The organization Kouffa belonged to – Jama’at Nusrat al-Islam wa-l-Muslimin (JNIM, the Group for Supporting Islam and Muslims), a part of al-Qa’ida in the Islamic Maghreb (AQIM) – has not yet issued a eulogy. The Mauritanian journalist Muhammad Mahmud Abu al-Ma’ali has said that a source within JNIM denied Kouffa’s death and proclaimed him to be in good health. (See also here.)
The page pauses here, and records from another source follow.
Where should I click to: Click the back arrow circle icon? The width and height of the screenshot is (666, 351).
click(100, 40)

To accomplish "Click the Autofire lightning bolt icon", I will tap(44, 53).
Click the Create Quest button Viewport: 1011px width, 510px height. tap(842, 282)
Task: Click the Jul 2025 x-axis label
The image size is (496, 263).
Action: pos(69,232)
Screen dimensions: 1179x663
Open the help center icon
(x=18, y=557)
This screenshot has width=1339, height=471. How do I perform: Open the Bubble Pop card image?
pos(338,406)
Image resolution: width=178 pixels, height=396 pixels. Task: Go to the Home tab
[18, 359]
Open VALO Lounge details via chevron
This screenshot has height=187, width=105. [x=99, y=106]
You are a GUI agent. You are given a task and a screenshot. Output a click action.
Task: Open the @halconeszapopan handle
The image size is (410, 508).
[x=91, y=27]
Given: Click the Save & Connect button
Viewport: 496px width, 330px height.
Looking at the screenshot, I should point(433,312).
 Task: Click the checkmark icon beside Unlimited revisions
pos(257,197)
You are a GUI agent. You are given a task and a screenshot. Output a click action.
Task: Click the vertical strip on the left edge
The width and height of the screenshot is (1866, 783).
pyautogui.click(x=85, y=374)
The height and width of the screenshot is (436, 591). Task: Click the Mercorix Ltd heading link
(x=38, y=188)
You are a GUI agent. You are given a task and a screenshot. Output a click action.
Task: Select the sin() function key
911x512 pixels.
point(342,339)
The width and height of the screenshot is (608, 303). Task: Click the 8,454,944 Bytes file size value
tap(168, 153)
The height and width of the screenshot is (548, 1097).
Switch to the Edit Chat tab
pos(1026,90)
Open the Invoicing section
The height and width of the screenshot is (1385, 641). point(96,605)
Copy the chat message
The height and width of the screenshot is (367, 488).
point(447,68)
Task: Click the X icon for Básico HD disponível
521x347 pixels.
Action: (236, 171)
There is a lot to say about Kouffa, but I want to start with a roundup of the coverage of his reported death:
- The Malian journalist Adam Thiam makes a number of excellent points here, including how one might know whether Kouffa is dead in the absence of a eulogy (e.g., if Kouffa’s wives go into formal mourning, or if he does not surface soon on WhatsApp messages, or if a successor is named). Thiam goes on to say, “It will be difficult to find a natural successor with the stature of the late preacher. But the bleeding will not necessarily stop.” Thiam notes that various root causes of the insurgency in the center are still in place, ranging from Malian army abuses to ethnic and resource conflicts to the continued influence of Iyad ag Ghali, JNIM’s leader. Thiam also notes, sagely, that Kouffa’s death may have unanticipated consequences.
- An in-depth report at Le Monde surveys Kouffa’s life and career and discusses the potential impact of his death.
- Also at Le Monde, Thomas Hofnung warns – in a similar vein to Thiam – that by killing Kouffa, France/Mali struck at the top of the pyramid while failing to halt the expansion of that pyramid’s base. Hofnung emphasizes the issue of governance in the center and preventing “a war of all against all.”
- On Twitter, MENASTREAM wrote a thread giving important details and context about the raid and its significance, including the very important point that Kouffa had recently appeared in a video, and that there seems to be something of a trend where jihadist leaders who expose themselves by making videos can end up quickly targeted and killed by counterterrorism forces. See MENASTREAM’s thread on that video here, and the video itself is here.
- Both MENASTREAM and Aurelien Tobie, in a separate thread, note another important detail about the raid: as many as thirty JNIM/Kouffa fighters, including other officials of the group, were reportedly killed alongside Kouffa. So the group’s losses may extend well beyond just their regional leader.
- Arabic-language Mauritanian media outlets such as Sahara Medias have also covered the raid in some depth, but have not, in my view, added many distinctive details.